EXCERPTED RECORDS section start

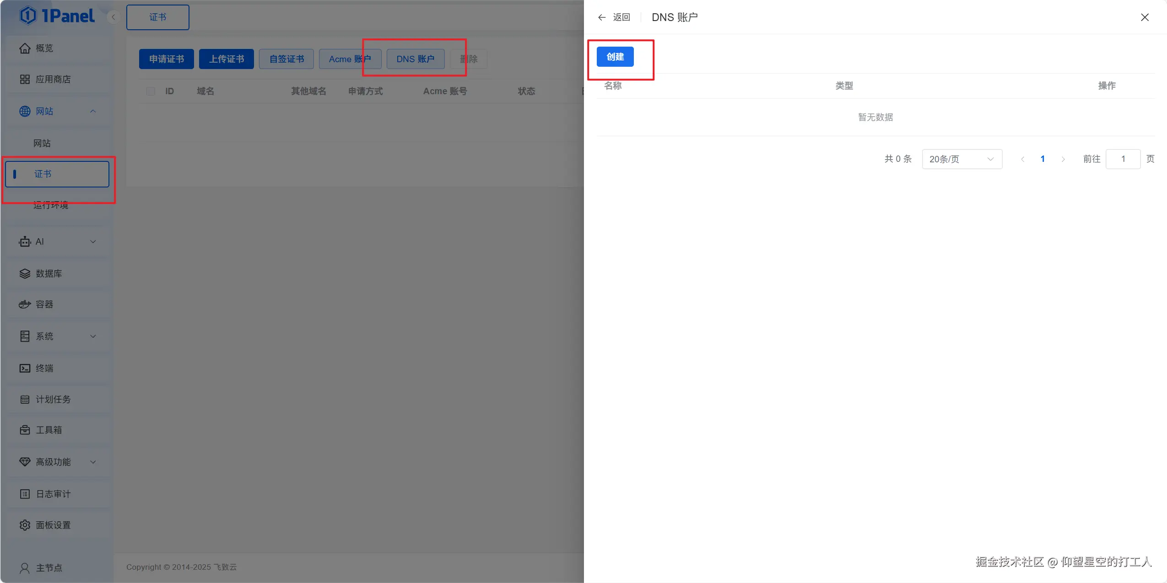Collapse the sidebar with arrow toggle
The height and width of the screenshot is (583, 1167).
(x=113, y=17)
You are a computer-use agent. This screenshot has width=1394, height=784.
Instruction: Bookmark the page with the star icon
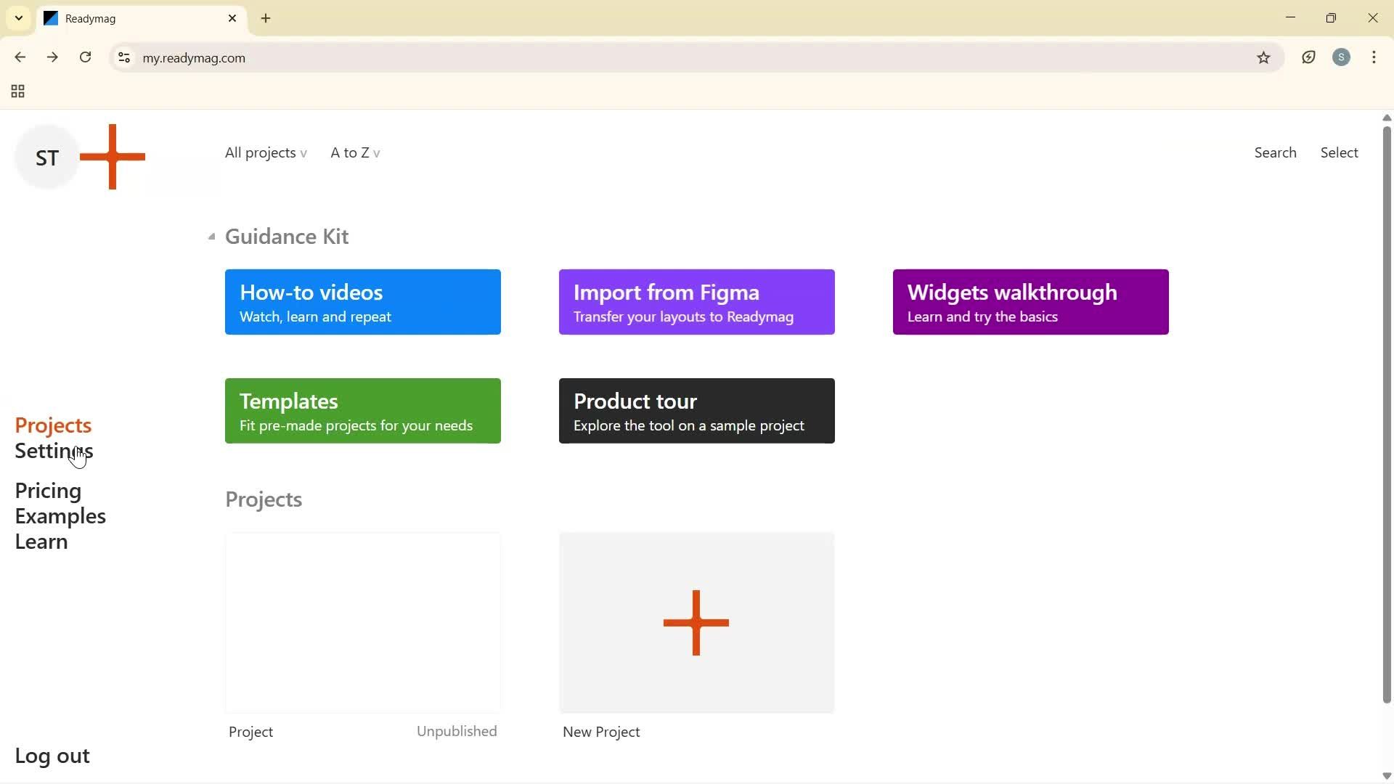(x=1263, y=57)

EXCERPTED RECORDS section end

▶ _EXERCISE PROMPT_
In the answer, retype exactly and only the lines from the one holding "You are a computer-use" through the end of the listing, keeping both ends and dropping every picture.

▶ _YOUR RESPONSE_
You are a computer-use agent. This screenshot has width=1394, height=784.
Instruction: Bookmark the page with the star icon
(x=1263, y=57)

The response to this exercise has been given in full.